When was the last time a Canadian religious leader or group actually drove rather than reacted to a public issue? Who has any sway with society's power brokers? Unless it's some religious denomination being sued, a cleric being exposed as a fraud or churches splitting or fighting over same-sex marriage, when are churches the subjects of conversation around the nation's water coolers?
Fundamentally, nations are built on social contracts between individuals. Citizens agree to collectively live under laws developed by fellow citizens they elect or appoint to positions of leadership. Corporate leaders or opinion makers in the media should earn their leadership positions.
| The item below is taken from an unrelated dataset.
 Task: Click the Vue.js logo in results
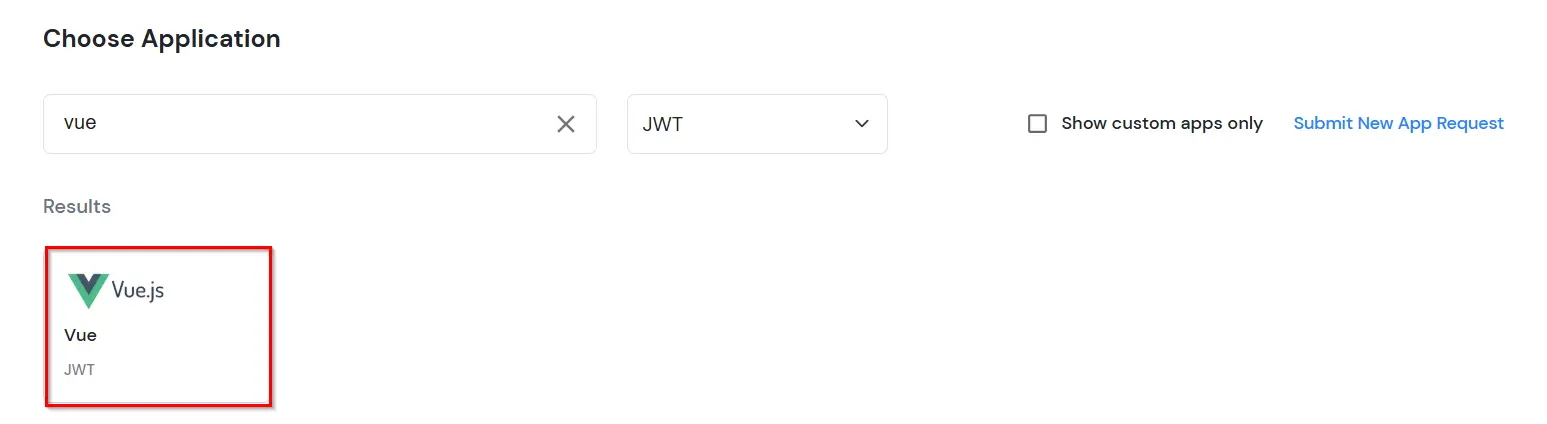(x=116, y=291)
While legal statutes or forms of social conducts are the work of human hands and minds, what gives them power is their moral and ethical foundation. What we believe—the heart behind the rules—is as important as what the rules say.
But what happens when faith is absent as societies are built? What is right and wrong when we believe in one thing today but deny it the next? What exactly defines us as a people, as a nation—CBC, Don Cherry or Tim Hortons coffee?
As Kenyans are discovering, when the Church loses its place in a nation the void isn't filled by secularist good intentions. It's filled by the forces of selfishness and greed. Without the voices of faith churches become funeral homes and faith leaders coroners watching societal meltdowns. God help us.